If you prepare a cup of tea and leave it on a table, you know what will happen: it will get cold. And if you mix a cup of water at room temperature with some ice it is also quite clear what will happen next: the ice will melt and the water will get a bit colder. In both situations the system will, eventually, reach an equilibrium temperature. Why do these processes only happen in this direction? That is, why can’t room temperature water become warm naturally, without the use of heat? In one word: entropy. Every process will always seek to maximize the value of this quantity. When a warm cup of tea is left in a table it will reach room temperature because this is the state that will maximize the entropy of the universe.
Figure 1. Can quantum systems thermalize just as classical ones do?
Statistical mechanics is the area in physics that studies processes like this one. It relies on the principle of the maximization of entropy in a system at thermal equilibrium. In classical mechanics, chaos plays a major role in leading a system to it’s thermal equilibrium state. Even small classical systems are able to reach thermal equilibrium if they have a chaotic behavior. As times passes the system will visit all the possible states that are associated with that value of entropy and this is one of the major characteristics of classical thermalization.

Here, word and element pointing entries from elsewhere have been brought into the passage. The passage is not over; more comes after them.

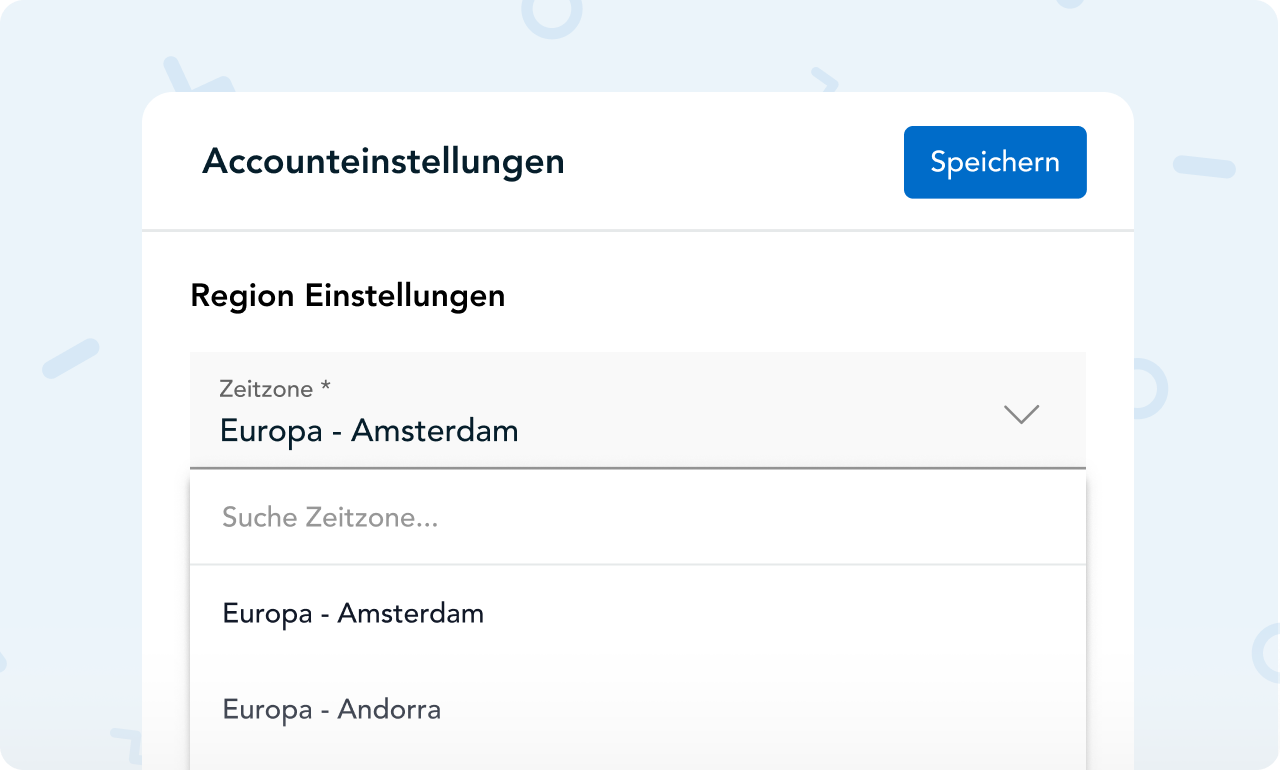Click the divider line under the card header
The height and width of the screenshot is (770, 1280).
click(x=637, y=231)

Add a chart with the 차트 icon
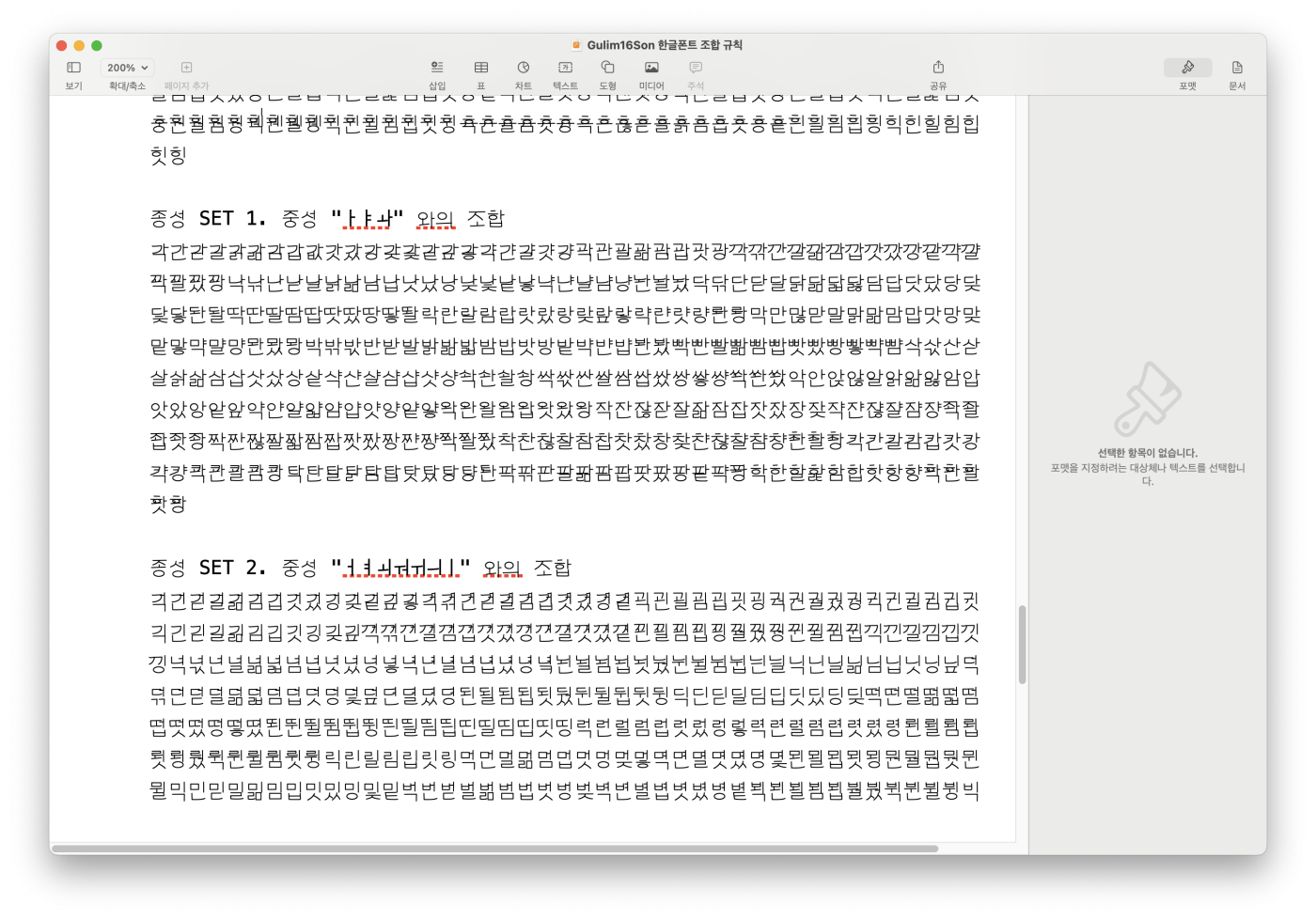coord(524,68)
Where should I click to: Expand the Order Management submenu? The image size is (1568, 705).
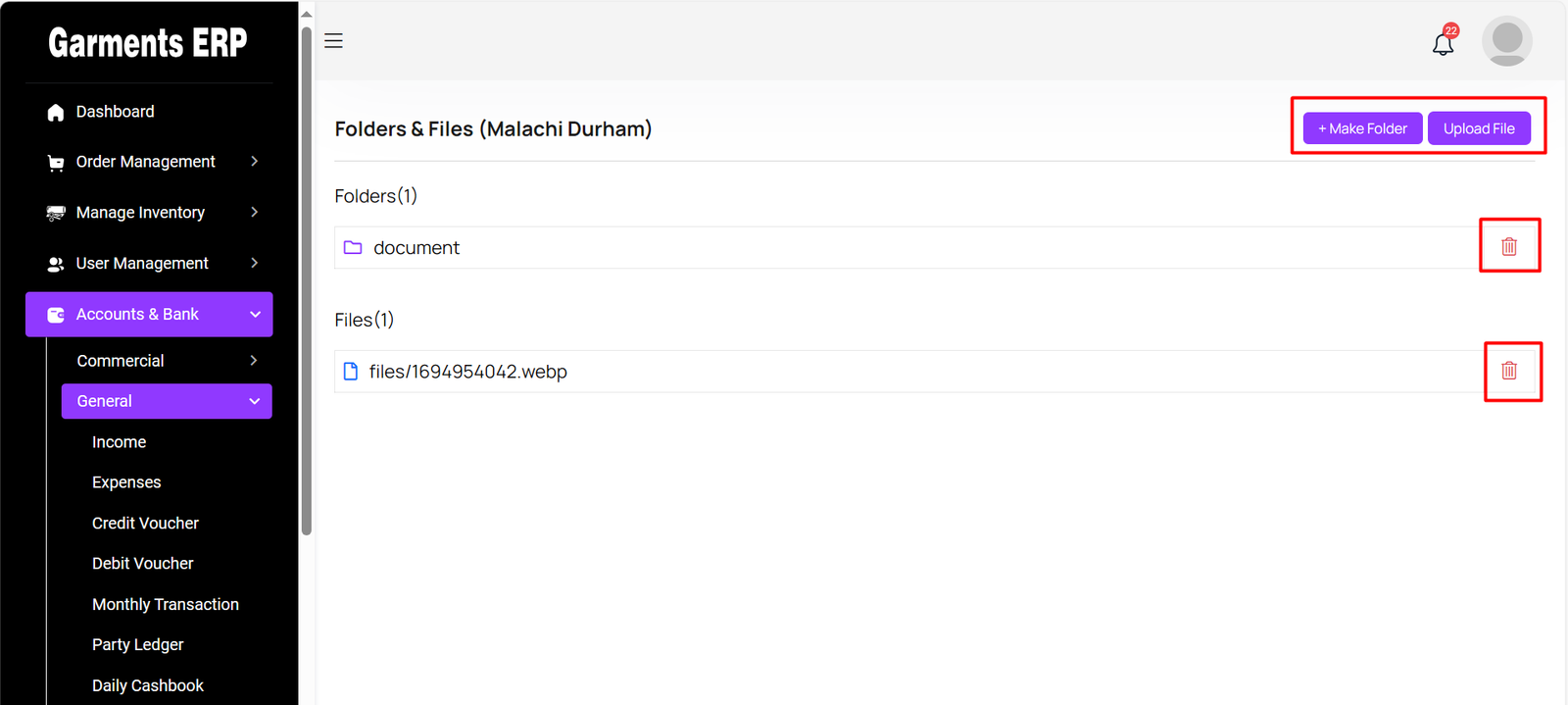tap(254, 162)
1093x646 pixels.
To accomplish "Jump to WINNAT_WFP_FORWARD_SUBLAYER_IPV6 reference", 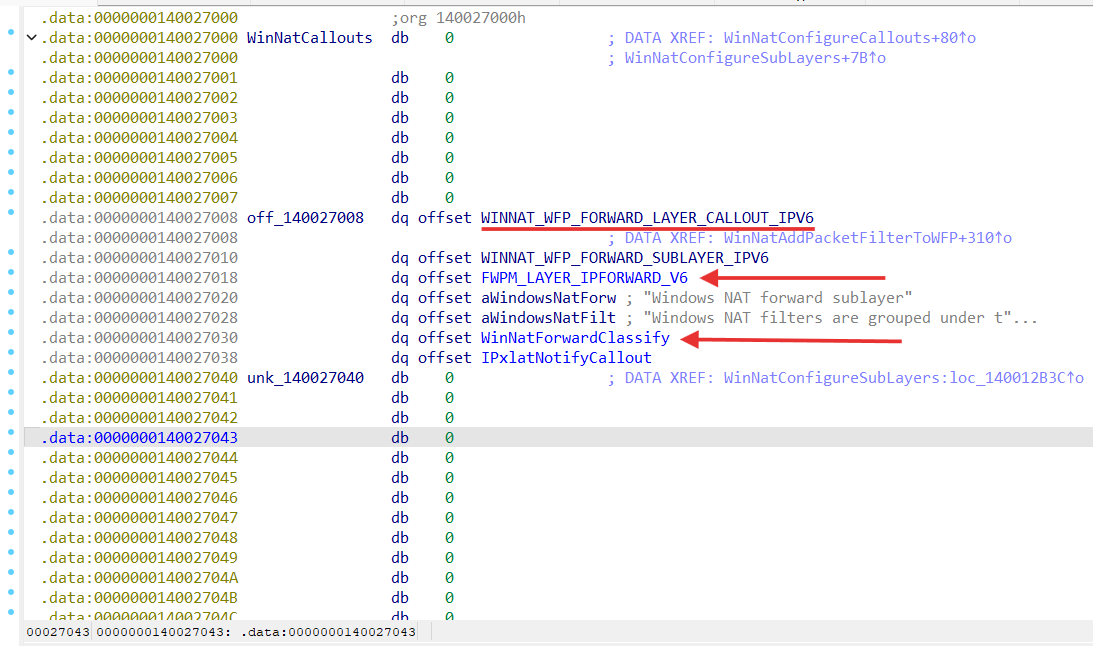I will [624, 258].
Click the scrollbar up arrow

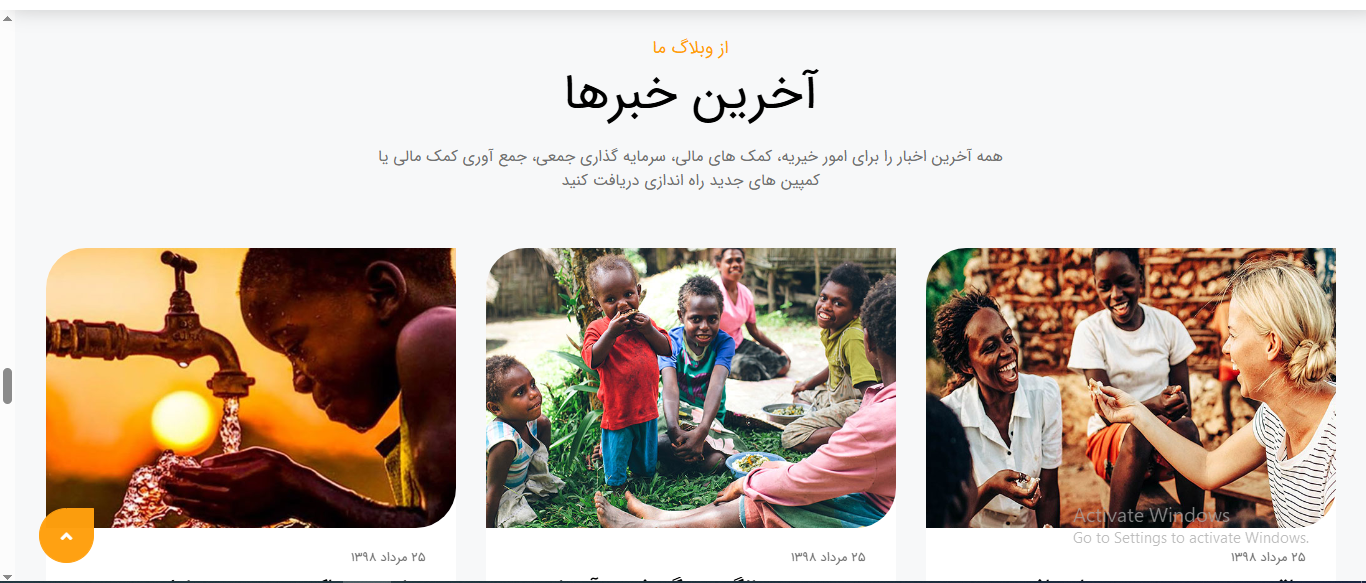tap(7, 20)
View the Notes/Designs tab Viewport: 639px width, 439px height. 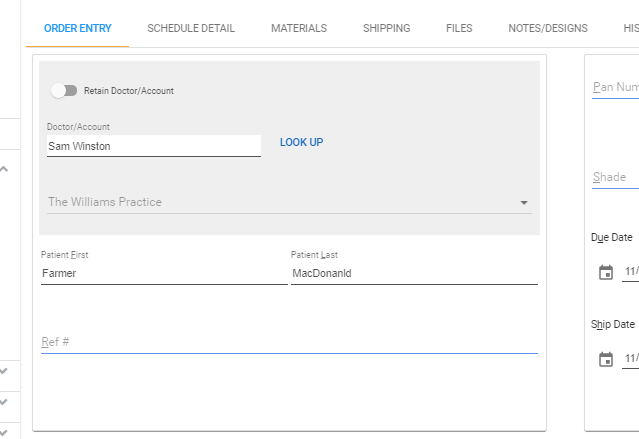click(x=547, y=28)
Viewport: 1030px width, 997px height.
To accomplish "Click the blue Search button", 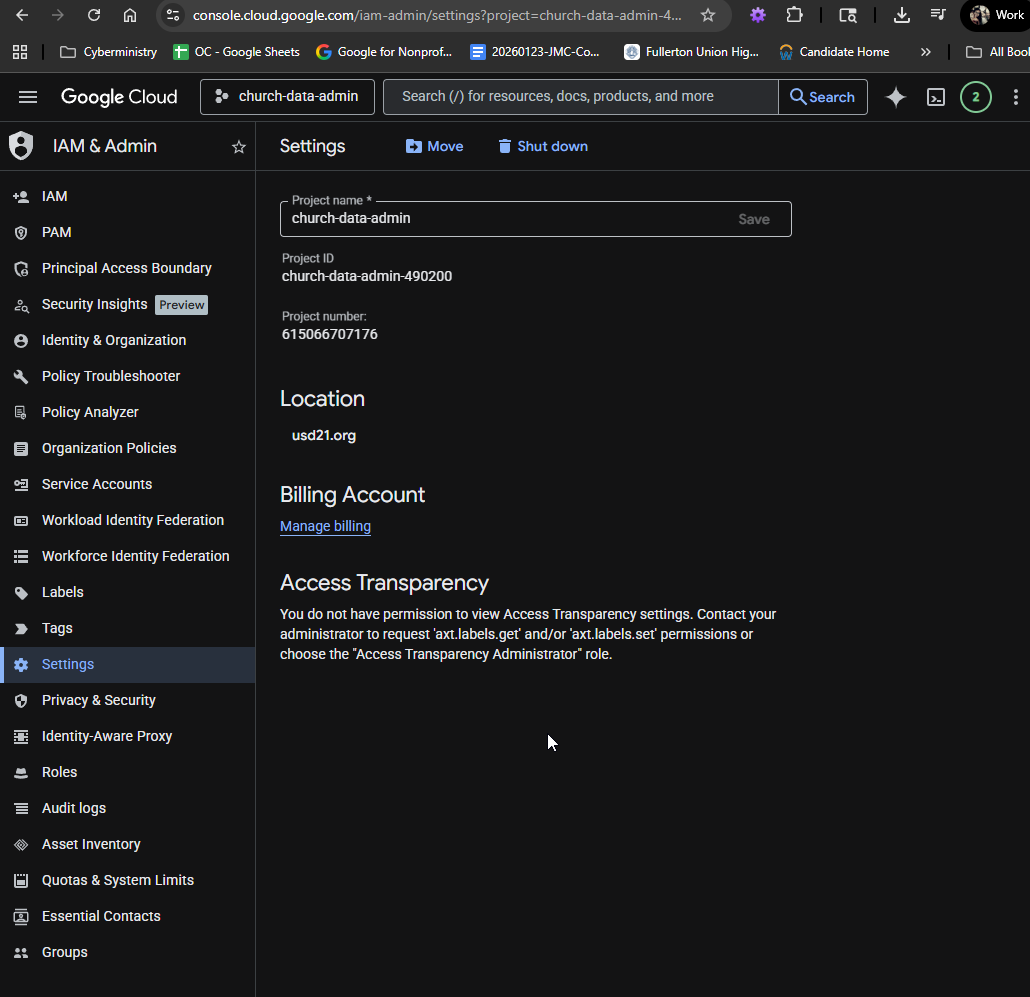I will 822,97.
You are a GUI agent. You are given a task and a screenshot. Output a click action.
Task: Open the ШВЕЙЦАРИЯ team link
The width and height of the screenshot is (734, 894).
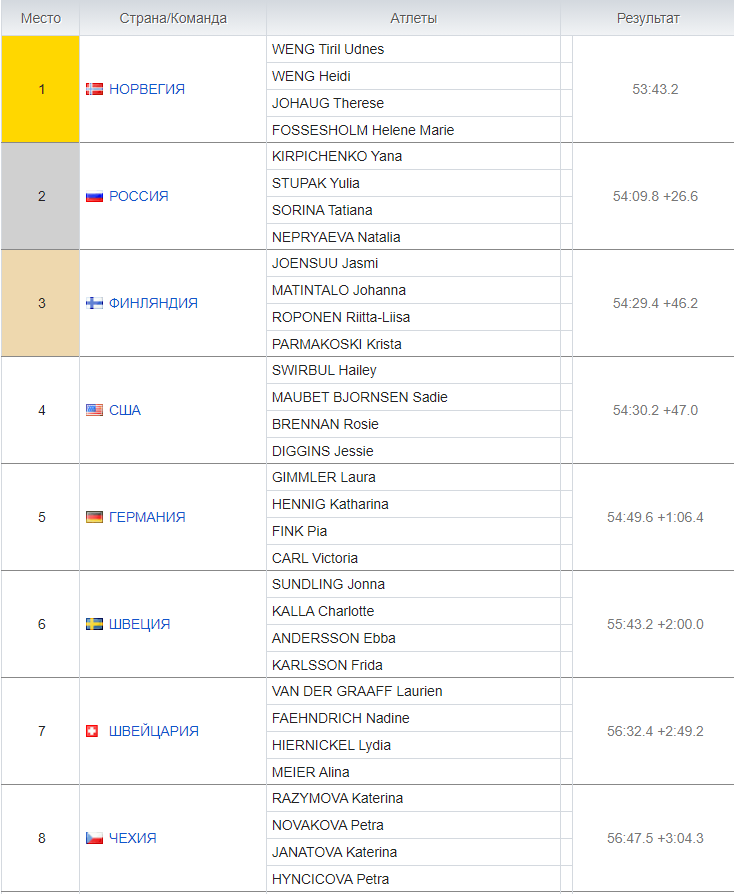154,731
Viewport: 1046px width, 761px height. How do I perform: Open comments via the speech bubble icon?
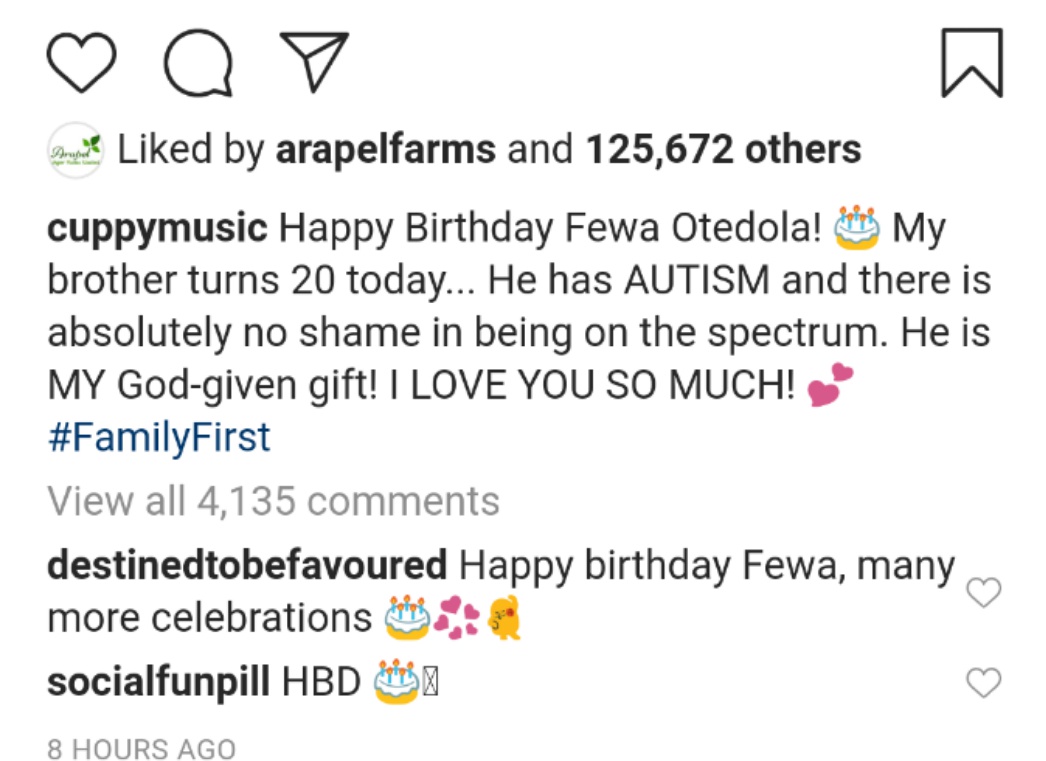[x=198, y=62]
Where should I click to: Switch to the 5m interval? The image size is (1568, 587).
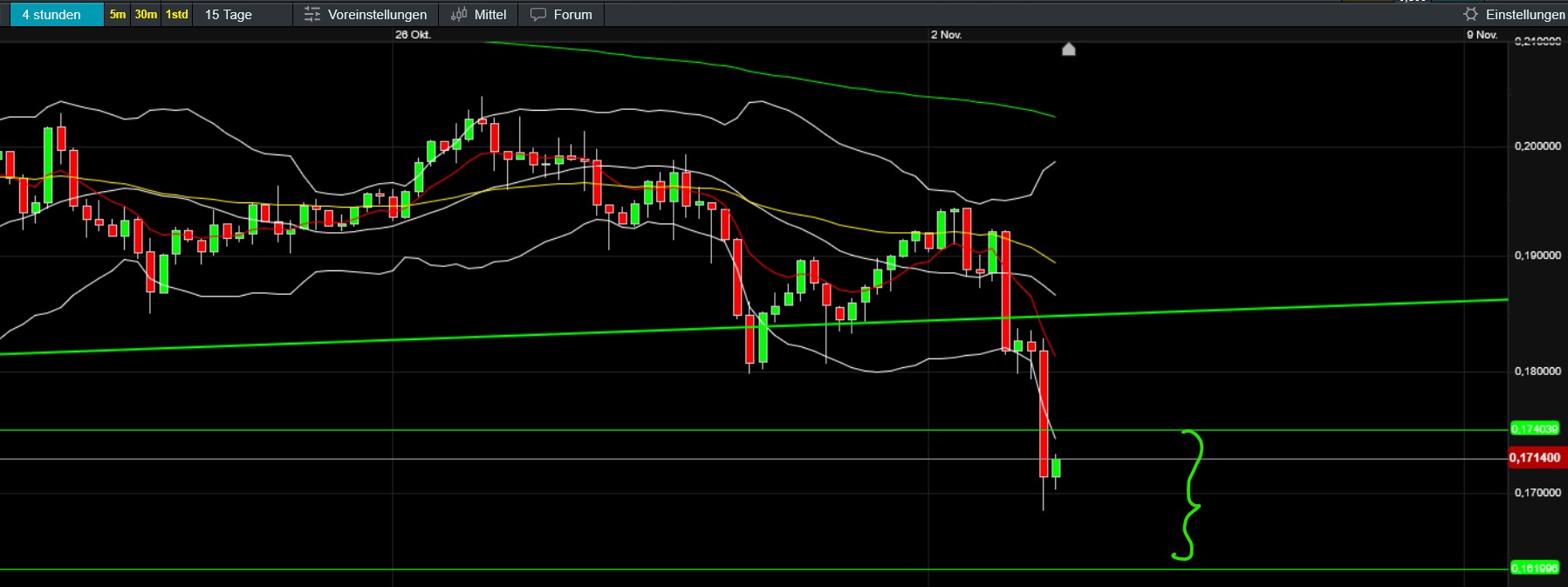click(118, 15)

Quantum systems, however, cannot formally thermalize. If your starting quantum system is in a pure state (the state of an isolated quantum system) it will remain a pure state as times passes. And this means that, in this sense, it is a static system and it will have zero entropy. Even if the system is subjected to a sudden change it will remain a pure system with zero entropy. However, recent theoretical work has shown that quantum systems can also thermalize. And in August 2016 a papers was published in the magazine Nature, showing that, indeed, quantum thermalization can happen.
Figure 2. Scientists show that thermalization can happen in quantum system.
The work was done by researchers in Boston University. They showed experimentally that a small quantum system is capable of thermalizing. The scientists used a quantum microscope to study strings of six rubidium atoms that were confined in an optical well.
They showed that statistical mechanics properties can arise in this system. Even though the system as a whole remains a pure system, smaller subsets of two or three atoms can thermalize. In this setting the force that is responsible for driving the thermalization is quantum entanglement. This is a physical phenomenon in which a group of particles interact in a way that each individual particle cannot be described separately
The scientists were also able to measure directly entanglement entropy which acts in quantum system with the same role thermal entropy has in classical thermalization. In this work the scientists were able to experimentally study the emergence of statistical mechanics in a quantum system. This is a breakthrough that will certainly improve our understanding of how statistical physics works in a molecular level.